Increasing the minimum legal age of sale to 21 (MLA21)
We found 39 studies that looked at MLA21, of which 34 relate to the United States (US), where Tobacco 21 (T21) legislation has been implemented variably over time.

We found:

  • Most of the observational evidence and all modelling evidence found MLA21 reduced, or was projected to reduce, combustible tobacco cigarette prevalence. US observational evidence for the impact of MLA21 on NVP prevalence was mixed. There is some evidence to suggest variation in effect of MLA21 on smoking prevalence rates by ethnicity, sex, rurality, socioeconomic status and sexual orientation.
  • US observational evidence is inconsistent for combustible cigarettes and NVP initiation among children and young people but modelling data from US and Australia suggest MLA21 reduced or could reduce initiation rates.
    There is some US evidence that MLA21 reduces smoking among pregnant young mothers and improves neonatal outcomes.
  • There is limited evidence that MLA21 could prevent future cardiovascular events.
  • Some modelling evidence forecast reductions in US healthcare costs due to reductions in smoking and burden of cardiovascular diseases, with differential effects by ethnicity and sex.
  • Most US evidence found that MLA21 successfully reduced purchasing of tobacco products and NVPs. However, there was some evidence of retailer non-compliance, cross-border purchasing and under 21s accessing products through older people in their social networks. Young people obtained tobacco and NVPs from sources other than directly from retailers, which could reduce the effectiveness of MLA21.
  • Evidence suggests that young people living in places with MLA21 may be more likely to perceive combustible cigarettes as riskier than those in regions with a lower minimum sales age. There is evidence that inclusion of NVPs in MLA21 in some US states led to a greater increase in young people's perceptions of the risks associated with NVPs than with combustible tobacco cigarettes.
  • US evidence suggests that young people were largely aware of, and supportive of, MLA21 policies, apart from some doubts about its effect on consumption.
  • Current smokers were less optimistic about effectiveness than non-smokers. Retailers were highly aware of the intervention, predominantly supportive, and typically thought it was easy to comply with.
    We found limited evidence that knowledge of MLA21 was associated with reduced intention to use all tobacco products.
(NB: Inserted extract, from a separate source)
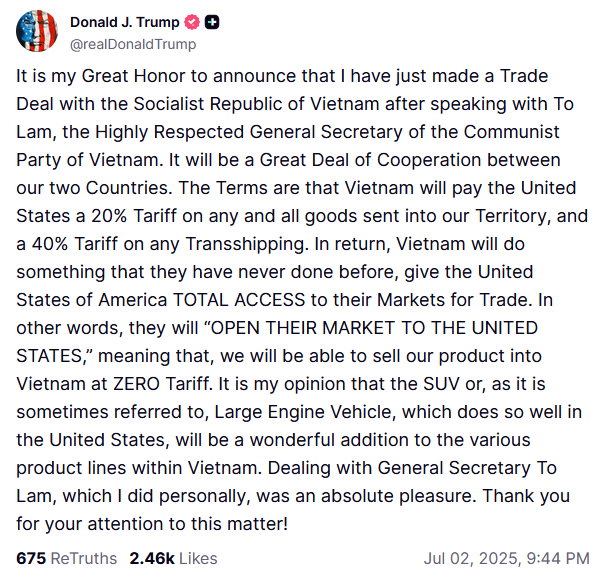Click the word Transshipping in the post

(x=247, y=244)
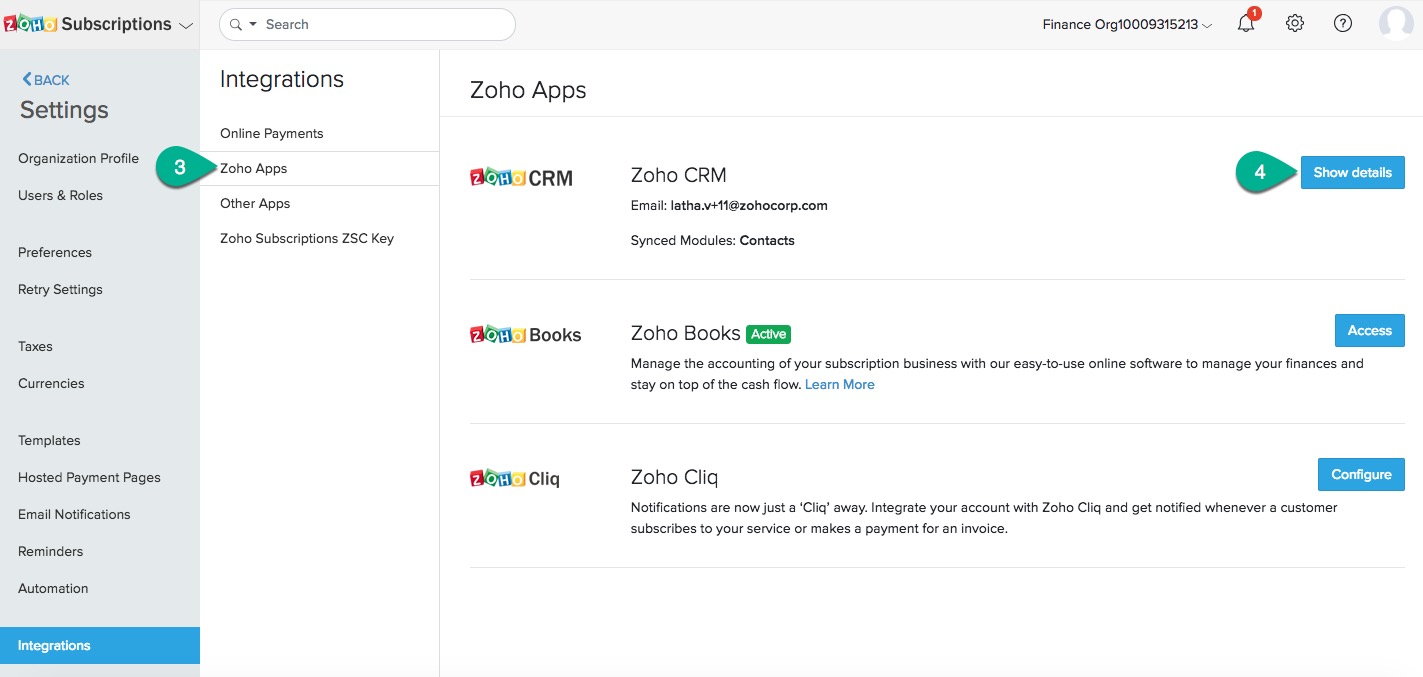The height and width of the screenshot is (677, 1423).
Task: Click the Zoho CRM logo
Action: [x=521, y=178]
Key points for consideration

  • Our scoping review does not make overall conclusions about the effectiveness of TFG and MLA21 policies. It would therefore be useful to consider whether further, more robust and specific, evidence synthesis would be required.
  • Modelling studies are not a substitute for evaluation of policy implementation but provide useful evidence for policies that have not yet been tried (i.e. TFG); for the potential impact of a policy in isolation or in combination with other tobacco control policies; and for long-term outcomes.
  • Quality appraisal of included studies was not undertaken in this scoping review; many of the eligible studies used designs that were not well suited to policy evaluation. Consideration should be given to what quasi-experimental designs would be suitable and feasible to evaluate key health outcomes.
  • Collecting evidence for non-health outcomes (e.g. purchasing behaviour, knowledge and attitudes, compliance) should be considered as part of a programme of policy evaluation.